Et pendant 25 ans, un quart de siècle, ils ne vont plus se quitter..., Et pourtant, n'est-ce pas pour anticiper les éventuels excès de langage de Malraux, alors ministre de l'Information, que De Gaulle va demander à ce que l'on crée pour lui un nouveau ministère, le bref ministère du Rayonnement français qui deviendra le ministère des Affaires Culturelles ? Jamais Malraux, qui a dû, pour se faire gaulliste, renoncer à ses amis et en partie à ses livres, ne reniera De Gaulle. Et c'est à la même date, en 1969, qu'ils quitteront la scène politique.
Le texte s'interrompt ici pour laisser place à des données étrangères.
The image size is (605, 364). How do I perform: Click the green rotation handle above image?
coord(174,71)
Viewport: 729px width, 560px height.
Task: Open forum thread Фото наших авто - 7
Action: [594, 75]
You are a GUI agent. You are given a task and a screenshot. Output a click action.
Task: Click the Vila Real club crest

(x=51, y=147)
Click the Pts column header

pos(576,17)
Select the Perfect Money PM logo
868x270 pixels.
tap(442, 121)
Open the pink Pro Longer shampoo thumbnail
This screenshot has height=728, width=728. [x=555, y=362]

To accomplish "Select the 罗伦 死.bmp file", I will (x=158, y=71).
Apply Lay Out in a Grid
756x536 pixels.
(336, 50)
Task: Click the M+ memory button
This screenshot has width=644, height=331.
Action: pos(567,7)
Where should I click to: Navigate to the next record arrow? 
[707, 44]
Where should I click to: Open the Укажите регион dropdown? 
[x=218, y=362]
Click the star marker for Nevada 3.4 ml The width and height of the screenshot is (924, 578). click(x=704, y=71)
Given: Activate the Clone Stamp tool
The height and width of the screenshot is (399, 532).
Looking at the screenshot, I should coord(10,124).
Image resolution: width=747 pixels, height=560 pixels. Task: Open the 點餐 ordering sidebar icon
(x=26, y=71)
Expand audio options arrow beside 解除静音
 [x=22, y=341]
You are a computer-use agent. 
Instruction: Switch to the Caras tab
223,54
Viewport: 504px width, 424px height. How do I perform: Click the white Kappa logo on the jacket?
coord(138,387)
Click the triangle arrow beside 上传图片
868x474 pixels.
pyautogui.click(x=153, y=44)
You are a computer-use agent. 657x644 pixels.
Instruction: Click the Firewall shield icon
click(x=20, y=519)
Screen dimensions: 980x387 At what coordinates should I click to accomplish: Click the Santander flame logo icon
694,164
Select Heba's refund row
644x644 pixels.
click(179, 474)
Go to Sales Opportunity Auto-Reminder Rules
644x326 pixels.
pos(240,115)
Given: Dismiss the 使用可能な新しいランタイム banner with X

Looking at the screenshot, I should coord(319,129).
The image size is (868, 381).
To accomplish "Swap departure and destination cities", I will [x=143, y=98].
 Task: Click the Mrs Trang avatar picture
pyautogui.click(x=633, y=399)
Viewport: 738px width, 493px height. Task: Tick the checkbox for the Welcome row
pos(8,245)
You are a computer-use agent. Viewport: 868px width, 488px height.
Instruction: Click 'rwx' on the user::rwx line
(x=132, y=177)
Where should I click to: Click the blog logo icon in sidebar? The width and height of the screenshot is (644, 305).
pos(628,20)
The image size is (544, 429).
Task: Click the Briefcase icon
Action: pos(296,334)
Puis Christine Clerc explique comment elle a dû se dégager, prendre de la distance par rapport à l'abondante documentation à sa disposition : car ces deux hommes ont tous les deux ont écrit des Mémoires (des Antimémoires pour Malraux, mais c'est pareil, sauf qu'il enjolive souvent la réalité ! ce sont, dit-elle, des "embellissements pathétiques") ; tous les deux font le sujet de multiples biographies ; tous les deux sont évoqués dans de nombreux ouvrages de souvenirs de personnes qui les ont connus ou côtoyés. Elle a feuilleté, à la Bibliothèque du Sénat, d'innombrables journaux de l'époque, de toutes les tendances (les titres de l'Humanité, véritables appels à la haine, qu'elle rapporte sont inouïs !). Elle a mené de nombreux entretiens avec des témoins : Brigitte Friang, Emile Biasini, Pierre Lefranc, Lucien Neuwirth, Robert Poujade (le seul gaulliste de sa promotion), et avec la femme d'André Malraux (Madeleine), sa fille Florence, son fils Alain, et bien d'autres encore. Et même avec celui qui était à l'époque, au cabinet de Malraux, un tout jeune conseiller juridique, Gabriel de Broglie, aujourd'hui Chancelier de l'Institut de France. Deux académiciens au moins ont beaucoup fréquenté De Gaulle et Malraux : François Mauriac (Académie française) et Gaston Palewski (Académie des beaux-arts, membre libre).
Qu'auraient-ils été l'un sans l'autre ? Pour le savoir, il faut lire l'ouvrage que leur consacre Christine Clerc dont le talent d'écriture rend le récit passionnant.